Fascist America, in 10 easy steps

* Naomi Wolf has an interesting-ish article in The Guardian. Here's the intro:
Fascist America, in 10 easy steps

From Hitler to Pinochet and beyond, history shows there are certain steps that any would-be dictator must take to destroy constitutional freedoms. And, argues Naomi Wolf, George Bush and his administration seem to be taking them all.

Last autumn, there was a military coup in Thailand. The leaders of the coup took a number of steps, rather systematically, as if they had a shopping list. In a sense, they did. Within a matter of days, democracy had been closed down: the coup leaders declared martial law, sent armed soldiers into residential areas, took over radio and TV stations, issued restrictions on the press, tightened some limits on travel, and took certain activists into custody.

They were not figuring these things out as they went along. If you look at history, you can see that there is essentially a blueprint for turning an open society into a dictatorship. That blueprint has been used again and again in more and less bloody, more and less terrifying ways. But it is always effective. It is very difficult and arduous to create and sustain a democracy - but history shows that closing one down is much simpler. You simply have to be willing to take the 10 steps.

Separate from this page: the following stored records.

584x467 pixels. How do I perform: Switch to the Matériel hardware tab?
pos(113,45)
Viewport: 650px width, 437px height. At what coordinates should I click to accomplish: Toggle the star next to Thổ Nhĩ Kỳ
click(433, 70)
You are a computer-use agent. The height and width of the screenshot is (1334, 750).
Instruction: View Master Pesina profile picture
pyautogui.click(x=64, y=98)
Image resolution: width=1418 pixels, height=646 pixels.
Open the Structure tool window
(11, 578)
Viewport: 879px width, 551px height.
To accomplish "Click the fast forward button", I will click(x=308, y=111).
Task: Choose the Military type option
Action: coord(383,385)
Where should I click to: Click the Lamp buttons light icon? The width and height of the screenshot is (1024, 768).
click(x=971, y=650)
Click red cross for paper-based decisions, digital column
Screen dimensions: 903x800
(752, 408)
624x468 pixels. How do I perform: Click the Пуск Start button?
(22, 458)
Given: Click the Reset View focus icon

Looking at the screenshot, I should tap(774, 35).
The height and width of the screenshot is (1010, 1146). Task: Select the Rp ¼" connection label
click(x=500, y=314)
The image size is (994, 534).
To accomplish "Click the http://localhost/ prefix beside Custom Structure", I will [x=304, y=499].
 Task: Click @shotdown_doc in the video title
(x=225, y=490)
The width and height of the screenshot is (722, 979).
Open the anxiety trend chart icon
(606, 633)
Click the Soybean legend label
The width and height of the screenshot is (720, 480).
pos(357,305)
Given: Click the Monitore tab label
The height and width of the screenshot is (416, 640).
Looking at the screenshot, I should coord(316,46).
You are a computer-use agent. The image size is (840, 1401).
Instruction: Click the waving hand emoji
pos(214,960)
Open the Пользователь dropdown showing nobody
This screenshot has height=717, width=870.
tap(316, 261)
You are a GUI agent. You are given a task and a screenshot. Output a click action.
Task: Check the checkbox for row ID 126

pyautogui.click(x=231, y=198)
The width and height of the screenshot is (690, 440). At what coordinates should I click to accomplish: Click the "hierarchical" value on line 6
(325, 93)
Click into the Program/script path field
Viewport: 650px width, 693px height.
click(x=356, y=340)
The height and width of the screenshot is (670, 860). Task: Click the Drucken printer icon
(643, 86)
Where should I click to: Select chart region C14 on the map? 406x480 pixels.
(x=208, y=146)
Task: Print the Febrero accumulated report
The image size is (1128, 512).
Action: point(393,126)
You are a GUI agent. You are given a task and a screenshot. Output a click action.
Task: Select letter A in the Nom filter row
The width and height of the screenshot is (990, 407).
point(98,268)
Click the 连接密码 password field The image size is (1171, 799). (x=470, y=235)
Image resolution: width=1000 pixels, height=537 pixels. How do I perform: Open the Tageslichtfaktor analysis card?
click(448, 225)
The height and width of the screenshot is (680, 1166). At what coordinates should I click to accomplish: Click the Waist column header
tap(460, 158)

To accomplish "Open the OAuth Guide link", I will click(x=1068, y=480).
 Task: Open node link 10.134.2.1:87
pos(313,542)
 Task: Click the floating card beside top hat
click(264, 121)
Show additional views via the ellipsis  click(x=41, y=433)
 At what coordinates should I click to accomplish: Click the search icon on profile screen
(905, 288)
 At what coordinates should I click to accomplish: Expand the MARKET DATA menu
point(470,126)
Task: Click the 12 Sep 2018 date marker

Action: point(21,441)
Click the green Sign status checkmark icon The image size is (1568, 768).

As difficult as this is to contemplate, it is clear, if you are willing to look, that each of these 10 steps has already been initiated today in the United States by the Bush administration.

Because Americans like me were born in freedom, we have a hard time even considering that it is possible for us to become as unfree - domestically - as many other nations. Because we no longer learn much about our rights or our system of government - the task of being aware of the constitution has been outsourced from citizens' ownership to being the domain of professionals such as lawyers and professors - we scarcely recognise the checks and balances that the founders put in place, even as they are being systematically dismantled. Because we don't learn much about European history, the setting up of a department of "homeland" security - remember who else was keen on the word "homeland" - didn't raise the alarm bells it might have.

It is my argument that, beneath our very noses, George Bush and his administration are using time-tested tactics to close down an open society. It is time for us to be willing to think the unthinkable - as the author and political journalist Joe Conason, has put it, that it can happen here. And that we are further along than we realise.

Conason eloquently warned of the danger of American authoritarianism. I am arguing that we need also to look at the lessons of European and other kinds of fascism to understand the potential seriousness of the events we see unfolding in the US.
Her Ten-Steps follow. There's nothing particularly new - some of us have been writing the same thing for 6 years. My question, though, is 'who did she pitch the article to before she ended at The Guardian?'

Did The Nation turn her down? Who else? Did she self-censor, knowing/presuming that no domestic outlet would publish? Does the fact that she 'needed' to go to the UK to get published prove her point?

I regard the Guardian, and the Independent, as the best English-speaking newspapers on the planet - am I biased by my 'OMG - I hate America and really love terrorists' frame? Consider Greenwald today, on something topical:
"Third, the only real reason that we learned of the pervasive deceit in the Jessica Lynch case is because the foreign press -- principally the BBC and The Guardian -- aggressively investigated the U.S. government's claims. "
That is objectively true - regardless of how much I heart Osama. I haven't yet seen Bill Moyers' piece Buying The War, and the (appropirate) lionizing of Landay & Strobel - but I suspect that it would be totally incomplete if it didn't also include reporting from the Guardian, and the Independent.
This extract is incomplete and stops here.